◆ **What to work on**
Put the records below, from the line holding "This screenshot has width=477, height=375." through the line holding "click(538, 505)", inclusive, into a two-column CSV headed record_text and answer. Give one row per record, with each field in quotation marks and line breaks replaced by spaces.

◆ **Extracted data**
::::::::::
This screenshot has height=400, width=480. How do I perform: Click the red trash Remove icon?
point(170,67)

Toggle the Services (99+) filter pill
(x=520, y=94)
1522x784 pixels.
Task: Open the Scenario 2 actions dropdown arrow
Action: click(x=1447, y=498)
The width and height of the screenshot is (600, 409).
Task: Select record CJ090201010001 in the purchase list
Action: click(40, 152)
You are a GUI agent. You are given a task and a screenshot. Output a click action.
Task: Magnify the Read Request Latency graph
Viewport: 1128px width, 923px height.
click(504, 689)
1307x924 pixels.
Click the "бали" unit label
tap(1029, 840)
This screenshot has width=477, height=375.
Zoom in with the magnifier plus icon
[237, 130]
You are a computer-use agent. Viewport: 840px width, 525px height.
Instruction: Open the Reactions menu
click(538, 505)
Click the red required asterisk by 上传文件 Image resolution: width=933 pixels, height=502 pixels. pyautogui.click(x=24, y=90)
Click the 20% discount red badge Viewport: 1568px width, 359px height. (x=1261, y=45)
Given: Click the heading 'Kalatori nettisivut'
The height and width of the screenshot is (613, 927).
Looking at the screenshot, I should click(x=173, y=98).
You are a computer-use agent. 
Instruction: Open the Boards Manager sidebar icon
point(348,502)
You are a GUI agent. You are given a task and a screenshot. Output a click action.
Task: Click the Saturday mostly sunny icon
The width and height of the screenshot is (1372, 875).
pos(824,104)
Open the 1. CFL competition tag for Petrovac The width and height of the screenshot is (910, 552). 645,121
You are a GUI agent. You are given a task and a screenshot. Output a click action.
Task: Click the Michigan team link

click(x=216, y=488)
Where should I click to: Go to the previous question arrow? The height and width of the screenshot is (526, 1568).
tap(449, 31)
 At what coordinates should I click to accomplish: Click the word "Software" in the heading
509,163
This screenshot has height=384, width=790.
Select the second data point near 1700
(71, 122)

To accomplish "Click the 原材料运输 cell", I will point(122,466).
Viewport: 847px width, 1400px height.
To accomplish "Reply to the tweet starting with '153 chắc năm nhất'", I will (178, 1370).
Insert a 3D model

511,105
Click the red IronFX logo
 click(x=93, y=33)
::::::::::
◆ **Reply to the task**
record_text,answer
"This screenshot has width=477, height=375. Zoom in with the magnifier plus icon","[237, 130]"
"You are a computer-use agent. Viewport: 840px width, 525px height. Instruction: Open the Reactions menu","click(538, 505)"